Before long the government will have to consider emission standards for trucks and buses. Any moves that reduce greenhouse gas pollution from diesel-powered vehicles will also reduce local particulate pollution. Writing in The Conversation Robin Smit of the University of Technology Sydney puts a convincing case for policies to develop an electric truck fleet: Why electric trucks are our best bet to cut road transport emissions. Anyone who has ever had to drive a heavy vehicle through stop-start traffic would surely welcome the acceleration EVs can deliver.


1. It’s hard to associate the USA with fuel-efficient vehicles, but their standards stem from the oil embargoes of the 1970s and 1980s, when the federal government and some states, most notably California, set standards to reduce fuel consumption.


Electricity prices – we’re paying too much because of privatization

The graph below, copied from the Australian Energy Regulator’s January Report on wholesale markets, shows wholesale electricity prices, by state, in the National Electricity Market – essentially the eastern states including South Australia and Tasmania. For the peak in 2022 we can blame Putin.

Probably a graph

The Grattan Institute’s Tony Wood explains what that means for power prices. He shows how wholesale prices relate to retail prices. There are the costs of transmission and distribution (“poles and wires”) to be covered, and almost at the end of the chain are “retailers” who are paid rather a lot for smoothing out the fluctuating wholesale prices which vary with time of day and with the performance of wind and solar supplies.

As Wood explains, wholesale prices are only a part of the price that appears at your meter. That is apparent from the graph: the Y axis shows prices in $ per MWh – not a familiar unit, but easily enough converted to familiar cents per kWh by dividing by 10. That means the wholesale price in the last quarter of last year was between around 4 cents (Victoria) and 8 cents (Queensland). That’s much less than the 25 – 35 cents we pay for electricity. Of course we have to pay for transmission and distribution, but those costs have risen significantly since these businesses were privatized and corporatized in the NEM “reforms”.

The NEM, designed by economists with little understanding of the engineering of electricity, was meant to separate the various elements of power supply – an idea based on economic dogma rather than on practicality. There hasn’t been much separation, however. The usual arrangement is that the big generating companies, AGL, Origin and Energy Australia, are also the retailers. They are sometimes called “gentailers”. They still operate like the old state-owned electricity companies, as vertically integrated companies with a great deal of market power, but they contract the transport of their product to the privatized and corporatized transmission and distribution companies. Because these transmission and distribution companies are monopolies their prices are regulated by the government, but on generous terms.
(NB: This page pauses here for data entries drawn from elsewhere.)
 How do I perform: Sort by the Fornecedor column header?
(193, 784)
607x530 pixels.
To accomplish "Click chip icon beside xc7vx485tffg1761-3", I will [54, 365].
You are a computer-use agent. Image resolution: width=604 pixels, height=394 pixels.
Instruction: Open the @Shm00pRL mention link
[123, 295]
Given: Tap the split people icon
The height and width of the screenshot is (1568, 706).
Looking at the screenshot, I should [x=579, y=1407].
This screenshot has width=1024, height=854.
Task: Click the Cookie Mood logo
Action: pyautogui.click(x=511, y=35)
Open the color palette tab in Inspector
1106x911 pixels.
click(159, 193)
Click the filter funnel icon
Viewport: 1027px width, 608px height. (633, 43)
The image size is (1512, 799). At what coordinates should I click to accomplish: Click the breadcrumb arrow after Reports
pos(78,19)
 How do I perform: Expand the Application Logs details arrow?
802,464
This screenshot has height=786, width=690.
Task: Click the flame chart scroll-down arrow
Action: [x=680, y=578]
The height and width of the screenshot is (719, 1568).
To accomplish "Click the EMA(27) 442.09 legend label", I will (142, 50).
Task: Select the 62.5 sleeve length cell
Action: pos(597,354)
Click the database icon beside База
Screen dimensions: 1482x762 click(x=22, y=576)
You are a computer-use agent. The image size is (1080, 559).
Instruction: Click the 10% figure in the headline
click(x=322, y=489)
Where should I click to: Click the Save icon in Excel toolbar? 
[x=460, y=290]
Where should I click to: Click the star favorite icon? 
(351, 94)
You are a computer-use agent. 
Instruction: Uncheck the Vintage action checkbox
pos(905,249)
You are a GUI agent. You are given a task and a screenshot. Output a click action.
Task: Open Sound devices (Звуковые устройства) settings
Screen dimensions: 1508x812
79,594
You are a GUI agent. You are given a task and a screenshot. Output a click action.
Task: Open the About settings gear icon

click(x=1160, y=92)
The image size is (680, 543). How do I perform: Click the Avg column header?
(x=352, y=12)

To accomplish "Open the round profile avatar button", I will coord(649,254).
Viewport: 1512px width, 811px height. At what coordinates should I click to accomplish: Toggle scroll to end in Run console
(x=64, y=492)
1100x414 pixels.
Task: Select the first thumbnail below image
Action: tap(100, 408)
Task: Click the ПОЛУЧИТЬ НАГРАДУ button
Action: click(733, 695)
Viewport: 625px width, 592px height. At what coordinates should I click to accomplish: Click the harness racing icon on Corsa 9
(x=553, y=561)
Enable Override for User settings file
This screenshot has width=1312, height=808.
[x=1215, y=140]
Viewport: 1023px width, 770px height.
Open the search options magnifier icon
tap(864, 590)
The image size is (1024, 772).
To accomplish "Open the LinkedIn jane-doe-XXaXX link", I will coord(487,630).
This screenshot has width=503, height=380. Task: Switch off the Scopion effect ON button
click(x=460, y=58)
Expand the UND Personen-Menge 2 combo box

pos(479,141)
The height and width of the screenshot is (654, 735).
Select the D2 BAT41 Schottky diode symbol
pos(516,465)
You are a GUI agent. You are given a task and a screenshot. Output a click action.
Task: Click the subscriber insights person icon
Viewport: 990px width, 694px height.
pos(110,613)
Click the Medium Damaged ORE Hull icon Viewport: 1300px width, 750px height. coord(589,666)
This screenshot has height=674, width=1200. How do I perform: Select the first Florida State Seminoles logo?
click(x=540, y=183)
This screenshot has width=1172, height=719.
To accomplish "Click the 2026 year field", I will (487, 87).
The NEM, in breaking up the old state-owned power companies, has laden us with an electricity system with high and unjustified profits, monopolistic gaming in price bidding, layers of transaction, legal and regulatory costs, and an opportunity for the fossil fuel industry to blame renewable energy for high prices.

The ABC’s Ian Verrender explains this in his post Electricity prices are crashing but don't expect cheaper bills anytime soon, where he writes:

The idea that the biggest power generators have been allowed to become the biggest retailers has been one of the greatest failures in Australian competition policy.

To a large extent, it was driven by the mania of state governments to privatise public assets. In their rush to maximise the short term gain, they were prepared to wave aside any considerations of longer term pain.

Wood explains that it will be July 1 before people see any reductions in retail prices. That should be politically convenient for the government, dealing with an electorate angry about power prices, and who have been lied to about the drivers of electricity prices.